2017年5月15日、女性議員有志らが小泉厚相宛「生涯を通じた女性の健康について」と題した要望書を手交したことは前回紹介したが、これに噛みついたのがドラッグマガジン主幹の安藤俊市氏だった。6月の「想うこと希うこと」の連載の中で「小泉純一郎厚生大臣への直訴状」というのを書いている。テーマは、ピルに関連したことだけでなく、健保法改正案、夫婦別姓などについても持論を展開しているが、ここでは、「その1 避妊ピルの認可は、エイズの治療薬が開発されてからに」を取り上げてみよう。異論反論を否定はしないが、政治家に影響力があると思われる方からの助言に政治家、官僚は尻込みしてしまうのだろうか。主張は次のように始まる。

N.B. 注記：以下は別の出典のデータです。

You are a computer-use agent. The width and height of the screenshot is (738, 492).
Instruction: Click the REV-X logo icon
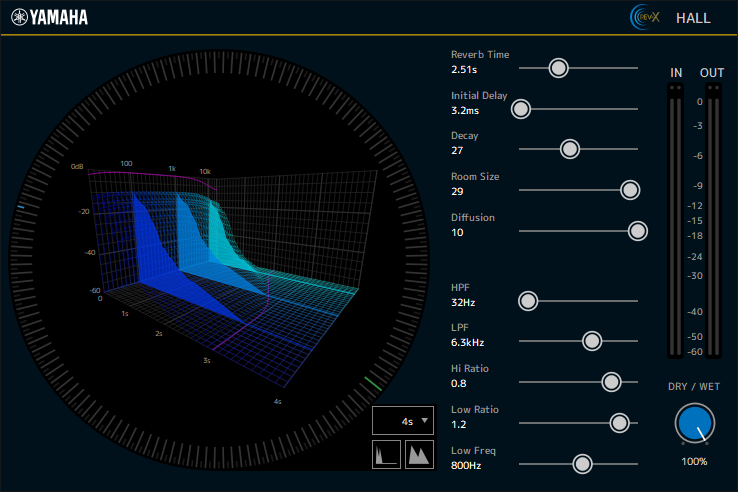pos(645,17)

避妊用ピルの認可について、参議院議員の堂本暁子氏ほか345人が名を連ねた要望書を厚生大臣に提出したとの報道を読んで、私の脳裏に蘇ったのは、10年前に私の事務所へ何回も押しかけてきて、「ドラマガの安藤主幹だけは説得してみせる」と豪語しながら、避妊用ピルの認可について協力するよう力説した女傑の台詞であった。
避妊用ピルの認可に奔走していたこの女性の客は、彼女の名誉のために書くのを遠慮するが、彼女が「生むか生まないかは女の権利ですし、するかしないかも女の自由です」と前置きして、女性の権利と自由についてまくしたてた台詞が、今でも私の脳裏にこびりついている。(中略)
小泉厚相を訪問した堂本暁子議員ほか345人と、私を説得に来た女傑とを同一視はしていないが、今回のように、『避妊用ピルの認可で厚相に要望書』と題する新聞記事を読むと、すぐあの跳ねっ返り女性の熱弁が脳裏に蘇ってしまう。つまり、彼女は、女性解放運動者ではなく、言うなれば自由奔放な浮気を目的としたピル解禁運動の推進論者であったことを思うと、現時点においての避妊用ピルの認可にあたっては、日本人の性道徳を汚させない配慮のもとに取り扱ってほしいと願っている。
また、中でも特に大切なことはエイズ感染の予防ではなかろうか。避妊用ピルの認可を女性の地位向上かのごとく唱えて販売させることは、エイズの予防上心配である。避妊用ピルの認可は拒否されるよう、小泉厚相に紙上を通じて直訴する次第である。(中略)
願わくば、ピルの認可は日本人の性道徳を誤らせるかもしれないし、それにも増してエイズの予防に大きな不安を残していることを思うと、小泉厚相は断固たる意思を持って、ピルの認可は拒否してほしいということをお願いしておく。